Scraping Instagram


flickr photo shared by ajmexico under a Creative Commons ( BY ) license

I’m trying to step up my programming game a bit.1 APIs are also getting more and more accessible to jokers like myself.2 (In this case I also use php, cron, and some regex.) All of this should make Alan very proud.

But I’m relatively terrible at doing things without a purpose. Luckily one wandered in on Tuesday. A faculty member who I’ve worked with a few times before came in and asked if there was any way to grab Instagram data for a project on social media and health that focused on vaping and ecigs. I’m not one to look a gift project in the mouth so I said I’d take a stab at it.

Step one was to check out Instagram’s API3– in particular I wanted to see the tag endpoints. Those are URLs that give you access to JSON data. To get at these you need to register as an Instagram developer and register a client. This is a pretty straightforward process.

After that I browsed around GitHub to see what might already exist. This got me to the Instagram PHP API. I always start by wandering GitHub much like I start my WordPress work by looking at plugins first. It took me a long time to do the latter regularly but I’ve been better at applying it to GitHub (and Stack Overflow).

As part of my learning, I decided I’d also try installing Scotch Box like Mark suggested a while back. That gives me a virtual machine on my laptop that I can maul without fear of destroying anything important. If I wreck it, I can just spin up a new one. I did it. It works and is pretty neat. I did try a number of things that I would not have risked on my own computer or a live server (which were my normal methods prior to having this option). I also got hopelessly lost at one point after ssh-ing into the virtual box and messing around quite a bit.4

So for me, I love kind people like cosenary who have functional examples. It lets me isolate variables. I was able to put my Instagram keys in and getting a working demo. That means authentication works any subsequent issues are my fault. It’s always good to know who’s to blame.

From there it was a matter of shifting things to do what I needed which was essentially return a table of data about vape related Instagrams. Instead of
$result = $instagram->getPopularMedia(); (which returns popular things of all kinds), I wanted $result = $instagram->getTagMedia(‘vapes’, ’40’); which will return things tagged “vapes” and, sadly, will return only 20 results before requiring pagination (even though I asked for 40- it will, however, give me less than 20 if I ask).

Get the Data

That works but it returns the same grid layout of pretty pictures that the original example does. I like it but I don’t need it. I just want the data. You can see what I ended up doing below. It builds a table.
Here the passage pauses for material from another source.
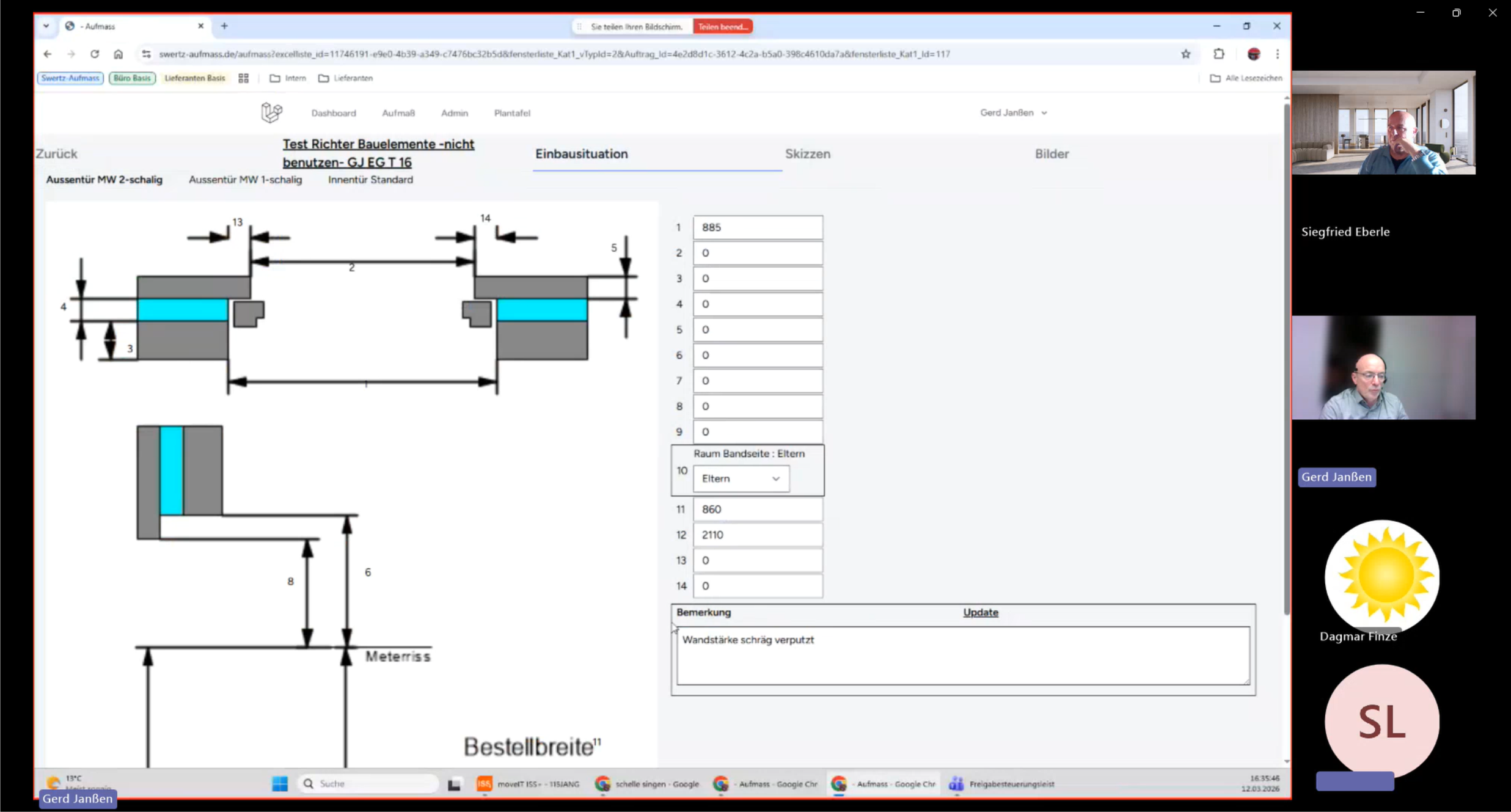
Task: Open the Gerd Janßen user menu
Action: (1013, 112)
There’s not much commenting below but I think it is fairly straight forward.

 <?php
            foreach ($result->data as $media) {
                $content = '<tr>';
                // get the data
                $username = $media->user->username;
                $likes = $media->likes->count;
                $comments = $media->comments->count;
                $link = $media->link;
                $caption = $media->caption->text;
                $filter = $media->filter;
                //build the table
                $content = "
                           <td>{$username}</td>
                           <td>{$likes}</td>
                           <td>{$comments}</td>
                           <td><a href=\"{$link}\">{$link}</a></td>
                           <td>{$caption}</td>
                           <td>{$filter}</td>
                        ";
                // output table
                echo $content . '</tr>';
            }
            ?>

Screen Shot 2015-07-21 at 1.00.59 PM

Save the Data

So for the moment, I’m getting what I want (although not as much of it). I am not quite ready to parse out the stuff for pagination (there’s some do_while loop that I don’t get involved). Anyway, my temporary work around is to archive what I get and to use a cron task to pull down the 20 posts every hour and save them as a CSV file.
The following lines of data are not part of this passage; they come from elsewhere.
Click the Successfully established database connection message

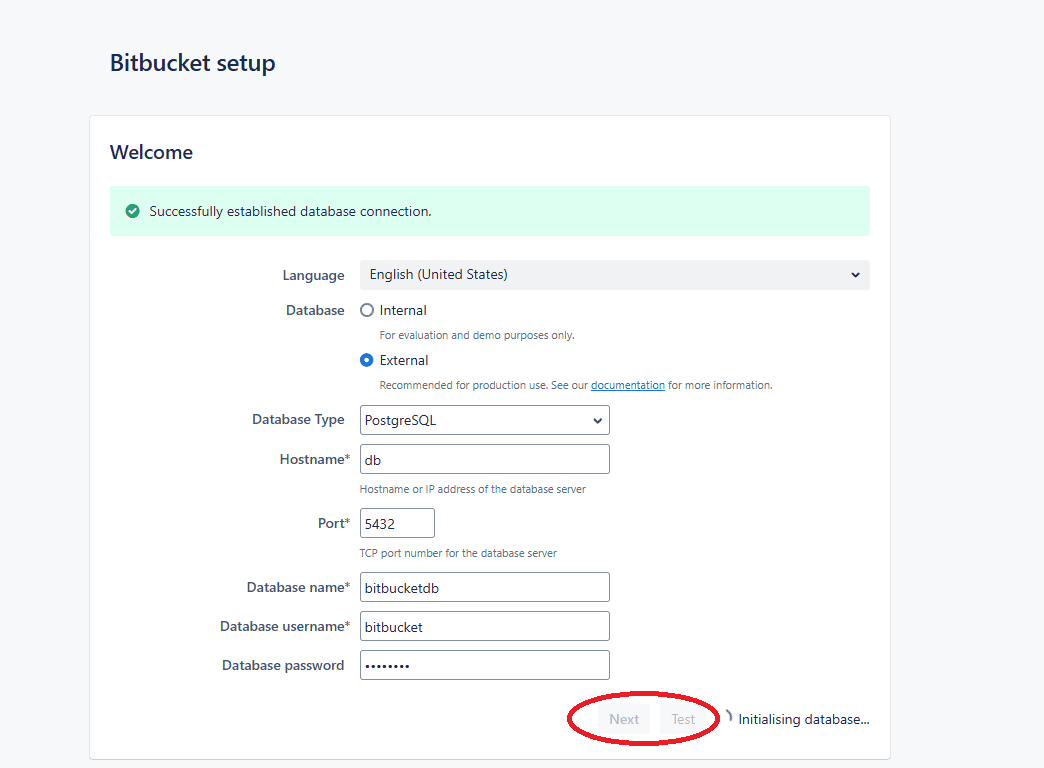[290, 211]
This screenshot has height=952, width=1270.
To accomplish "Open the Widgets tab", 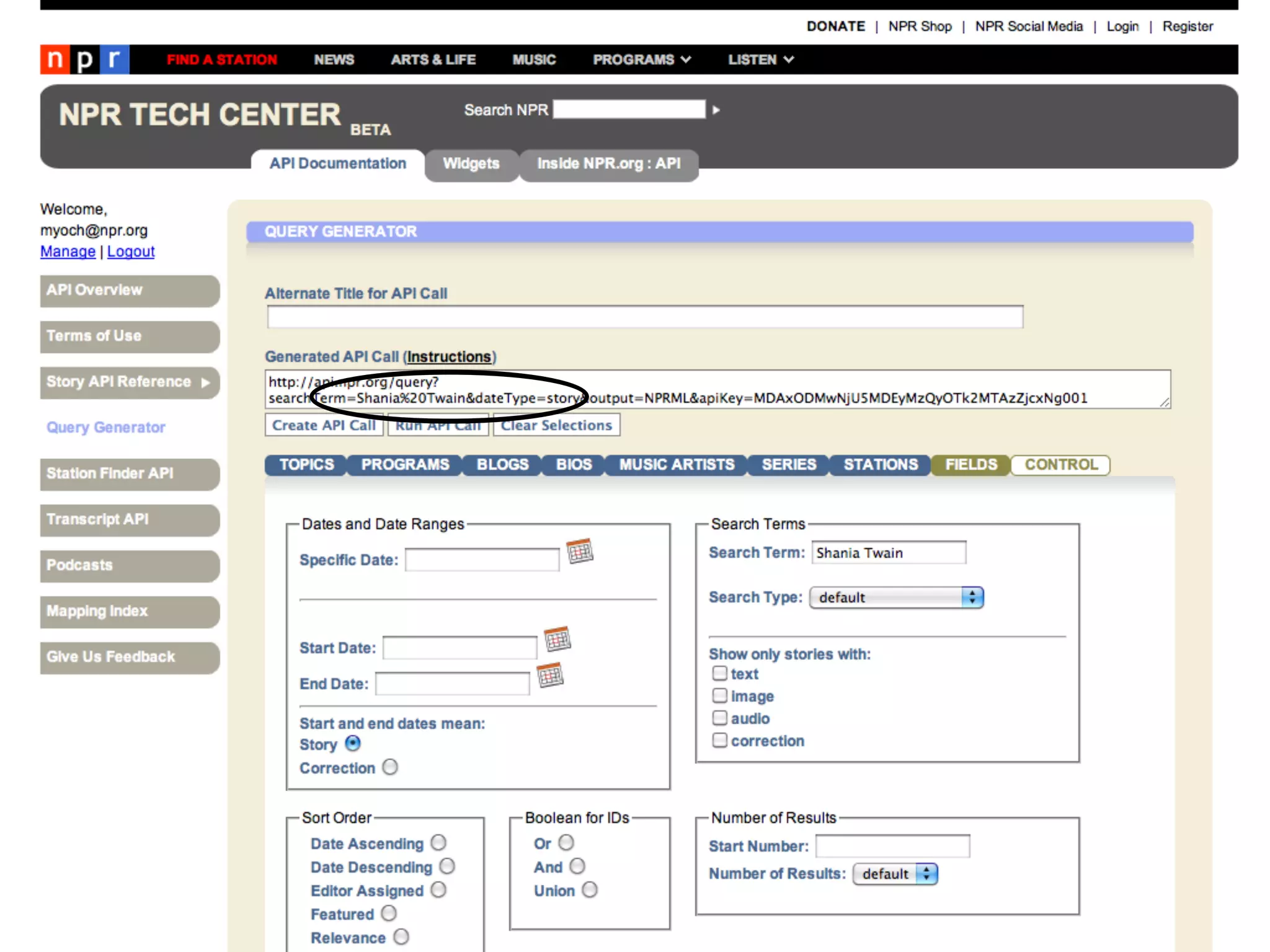I will 471,164.
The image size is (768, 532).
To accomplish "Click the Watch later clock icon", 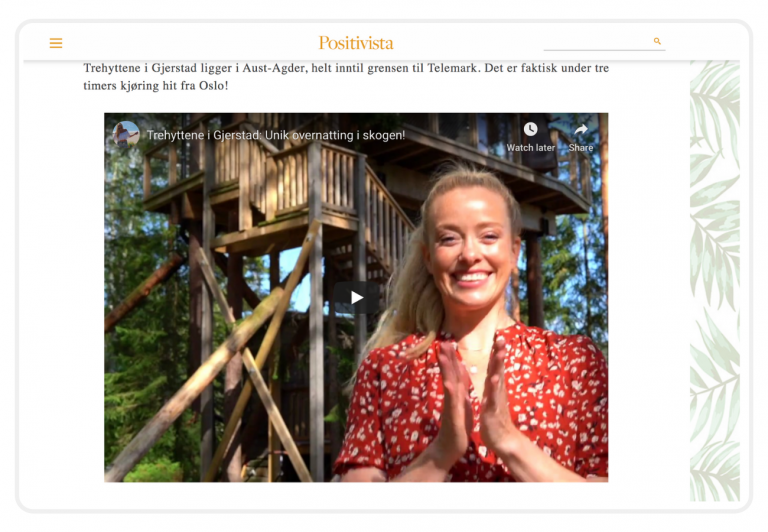I will point(530,129).
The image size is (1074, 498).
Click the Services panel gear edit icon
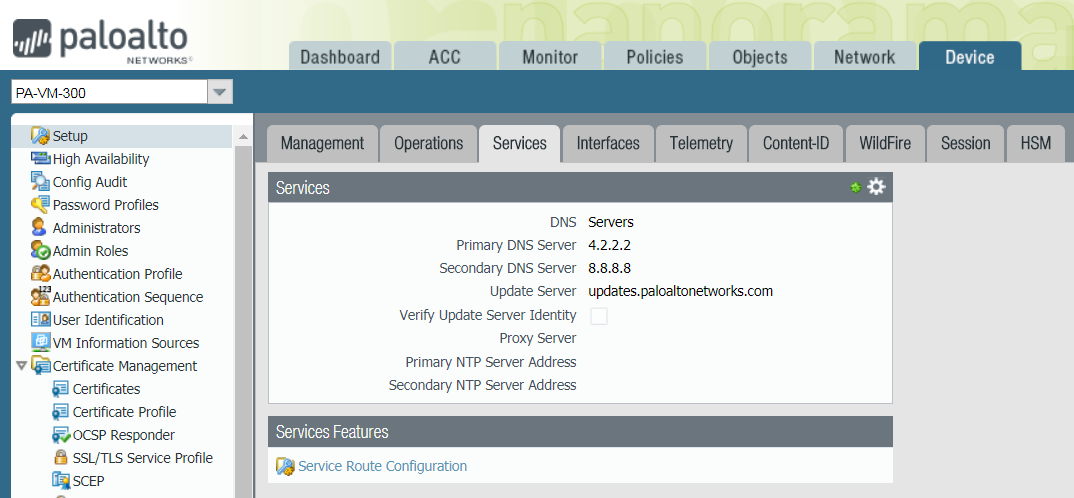coord(876,187)
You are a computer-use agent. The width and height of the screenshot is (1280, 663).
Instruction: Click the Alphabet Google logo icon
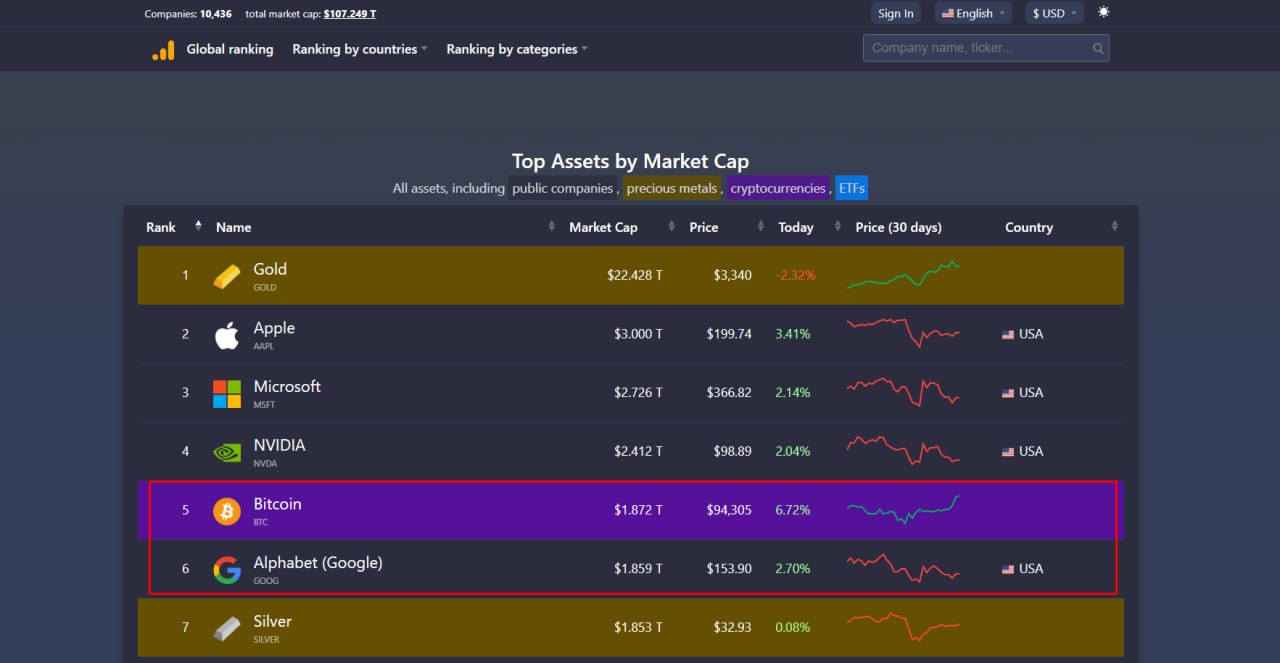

It’s essentially the same start at the code above because I want that same data. I learned a few other tricks though. One is that I don’t have to hand build a csv file. PHP has an fputcsv option. Setting it like so, writes it to a file called vapedata.csv and the a+ marker appends the new stuff to the end of the file rather than overwriting it.

Notice I’m splitting the CSV elements with ? instead of a comma or a pipe or something like that. I had to do that because people who write about vaping include all kinds of crazy punctuation and other garbage in their descriptions and between commas, colons, random pipes (this kind |, not this kind). You can see that character being used on the array_push line and again in the fputcsv line.

 <?php
        
			$list = array();
			foreach ($result->data as $media) {
			 	$username = $media->user->username;
                $likes = $media->likes->count;
                $comments = $media->comments->count;
                $link = $media->link;
                $caption = $media->caption->text;
                $filter = $media->filter;
				array_push($list, $username . '?' . $likes . '?' . $comments . '?' . $link . '?"' . $caption . '"?' . $filter);
				}
			$file = fopen("vapedata.csv","a+");

			foreach ($list as $line)
				  {
					  fputcsv($file,explode('?',$line));
 				  }

			fclose($file); ?>
      

Do It Every Hour

That code runs every time the page opens. My fairly lame way to do this is to call the page via cron every hour. I’m doing that like this. env EDITOR=nano crontab -e open up the cron editor on the Mac via terminal (although I’m using iTerm thanks to Mark again). 00 09-23 * * * curl http://192.168.33.10/data.php should call my page on the nifty virtual server every hour from 9AM – 11:00PM.

A Bit of Regex

I wanted to get a count of the hashtags used per Instagram. There’s probably a way to do this on the PHP side but I knew how to do it quickly in a spreadsheet. This formula =REGEXREPLACE(E2,”[^#]”,””) takes the entire comment text and replaces everything except the hashtags. Now I can just =len(J2) to give me the number of characters in the resulting cell. It’s not perfect because someone could just decorate with octothorpes but it works pretty well and is so much better than counting by hand.


1 or have a programming game I suppose . . .

2 I’m trusting Kin here rather than Jim despite Jim’s overpowering charisma. And if that makes no sense to you, just ignore it or read here.

3 I still miss RSS.

4 When learning styles come back into vogue I claim “getting hopelessly lost.”

9 thoughts on “Scraping Instagram

  1. Are you talking in triples yet? And while my charisma may not be enough, I think my dashing good looks may actually be the small bit you need.this is very, very cool. And the blog as lab notebook for learning code is really cool, I have loved the mix of photography and weird colored code snippets I know nothing about, but really believe are the future 🙂

  2. Way beyond proud, dude. I gotta find some time to catch up with all this new code chops you are doing.

    You might be able to do the counting of # with something like count_chars()

    1. Thanks Alan.

      I ended up using $hashcount = substr_count($caption, '#');
      $hashtrue = (boolval($hashcount) ? 'true' : 'false');

      Which gives me the number of hashes and and true count if there’s one or more.

  3. Hey, it looks like, from your PHP snippet up there, that you’re able to pull info on the filter used for a post? I’m looking for a way to get at that, I’m not seeing it in the API or the wrapper though, am not seeing it somewhere?

Comments are closed.